Obama's Bracket: Less Interesting Than C-Span

Maybe President Obama had enough excitement with the health care battle, because his NCAA bracket is a snooze-fest.

Where’s the drama? Where’s the intrigue?

The president once again picked the top-seeded tourney team to win the whole NCAA shebang, and has nothing but one and two seeds heading to the Final Four.

His bracket features virtually no upsets -- aside from a few predictable first rounders that everyone's picking -- and he’s got no mid-majors making the Elite Eight.

C’mon, show some gusto, Mr. President.

The prez thinks 13-seed Siena (27-6) will beat 4-seed Purdue (27-5), despite Siena’s lack of quality wins this year.
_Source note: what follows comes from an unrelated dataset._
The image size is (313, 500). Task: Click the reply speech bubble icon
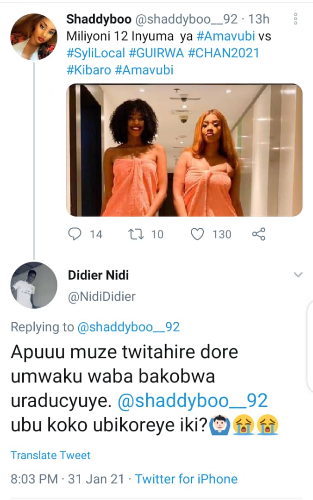(x=75, y=234)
It’s a popular upset pick because the Boilermakers’ Robbie Hummel (F) went down with a knee injury and the team hasn’t been the same since.

Professor Obama also chose the only Ivy League team in the tourney to pull a first round upset against Temple (29-5). 

This isn’t all that surprising either. Speculation is that Cornell (27-4) got hosed on it’s 12 seed because tournament officials wanted a master-student matchup between Cornell coach Steve Donahue taking on his old boss Fran Dunphy. Cornell probably deserved to go higher because their record was stellar and they took Kansas to the wire early in the season.

Again, yawn city.

Perhaps the one intriguing pick is 13-seed Murray State (30-4) over 4-seed Vanderbilt (24-8). Then again, lots of people are sweating Murray State because they’re so darned fast.

Later rounds get even more boring. Georgetown over Ohio State? Snooze. Kansas State over Syracuse? Gah.

The president even picked Duke to make past the Sweet Sixteen – so say goodbye to any testy exchanges between him and Mike Krzyzewski.

Some questioned whether the president was playing politics with his bracket – not picking teams who reside in districts with congressmen who are on the fence about health care.

That’s not a total stretch.

In picking Georgetown to top Ohio State, the president said: “I’m not trying to win electoral votes in Ohio.”

With picks like these, he's obviously not trying to win his office pool, either.